EXERCISE BRIEF
In the material below, the lines from the one containing "Instruction: Enable the 聊天历史 checkbox" through the one containing "Given: Click the" are to be given again exactly, ends included, and no others.

SUPPLIED MATERIAL START

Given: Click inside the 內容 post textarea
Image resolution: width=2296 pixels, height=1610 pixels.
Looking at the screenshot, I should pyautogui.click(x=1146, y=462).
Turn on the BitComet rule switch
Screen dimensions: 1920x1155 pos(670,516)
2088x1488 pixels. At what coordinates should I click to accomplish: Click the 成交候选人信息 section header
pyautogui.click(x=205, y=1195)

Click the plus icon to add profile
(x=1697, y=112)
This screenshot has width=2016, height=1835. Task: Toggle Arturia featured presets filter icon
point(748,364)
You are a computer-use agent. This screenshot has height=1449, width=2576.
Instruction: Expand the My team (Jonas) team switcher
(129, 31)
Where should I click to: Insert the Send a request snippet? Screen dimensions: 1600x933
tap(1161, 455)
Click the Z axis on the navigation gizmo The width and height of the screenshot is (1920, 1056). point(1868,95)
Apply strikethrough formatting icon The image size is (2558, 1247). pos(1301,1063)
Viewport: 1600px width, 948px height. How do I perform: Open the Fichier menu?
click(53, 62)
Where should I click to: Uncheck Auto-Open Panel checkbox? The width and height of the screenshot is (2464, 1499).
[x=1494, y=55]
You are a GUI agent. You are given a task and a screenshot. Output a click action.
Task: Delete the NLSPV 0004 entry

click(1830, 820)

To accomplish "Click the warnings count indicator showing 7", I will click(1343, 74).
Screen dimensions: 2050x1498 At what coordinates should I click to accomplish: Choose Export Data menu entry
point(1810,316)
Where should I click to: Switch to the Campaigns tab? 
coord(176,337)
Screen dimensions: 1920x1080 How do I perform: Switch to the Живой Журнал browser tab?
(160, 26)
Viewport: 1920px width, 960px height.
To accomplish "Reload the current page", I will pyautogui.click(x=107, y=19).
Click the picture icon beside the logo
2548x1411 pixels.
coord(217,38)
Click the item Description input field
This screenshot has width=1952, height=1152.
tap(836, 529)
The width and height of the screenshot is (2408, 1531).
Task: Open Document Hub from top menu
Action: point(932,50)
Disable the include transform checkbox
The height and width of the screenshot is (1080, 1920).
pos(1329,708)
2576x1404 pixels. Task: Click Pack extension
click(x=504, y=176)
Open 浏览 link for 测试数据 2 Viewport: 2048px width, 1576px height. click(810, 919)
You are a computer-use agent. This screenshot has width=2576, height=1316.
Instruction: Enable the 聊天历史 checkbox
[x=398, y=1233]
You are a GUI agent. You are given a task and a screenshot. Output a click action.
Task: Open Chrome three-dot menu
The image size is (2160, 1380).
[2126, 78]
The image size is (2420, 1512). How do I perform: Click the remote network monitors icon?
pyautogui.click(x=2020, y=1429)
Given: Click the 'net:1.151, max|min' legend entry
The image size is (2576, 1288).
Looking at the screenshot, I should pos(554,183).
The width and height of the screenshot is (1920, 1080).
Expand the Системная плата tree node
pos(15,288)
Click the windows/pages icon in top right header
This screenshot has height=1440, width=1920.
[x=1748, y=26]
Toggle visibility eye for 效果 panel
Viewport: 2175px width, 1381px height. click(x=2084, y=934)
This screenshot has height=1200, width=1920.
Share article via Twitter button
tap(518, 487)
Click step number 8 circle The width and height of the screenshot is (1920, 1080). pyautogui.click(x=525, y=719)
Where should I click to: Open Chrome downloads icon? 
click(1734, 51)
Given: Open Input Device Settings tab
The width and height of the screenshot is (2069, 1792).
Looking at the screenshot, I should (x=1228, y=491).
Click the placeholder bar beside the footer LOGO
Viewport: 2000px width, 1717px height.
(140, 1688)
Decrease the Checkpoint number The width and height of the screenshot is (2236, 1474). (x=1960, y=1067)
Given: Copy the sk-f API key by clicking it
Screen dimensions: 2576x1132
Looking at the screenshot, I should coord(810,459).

SUPPLIED MATERIAL END

OUTPUT FOR THIS EXERCISE
Instruction: Enable the 聊天历史 checkbox
[x=398, y=1233]
You are a GUI agent. You are given a task and a screenshot. Output a click action.
Task: Open Chrome three-dot menu
The image size is (2160, 1380).
[2126, 78]
The image size is (2420, 1512). How do I perform: Click the remote network monitors icon?
pyautogui.click(x=2020, y=1429)
Given: Click the 'net:1.151, max|min' legend entry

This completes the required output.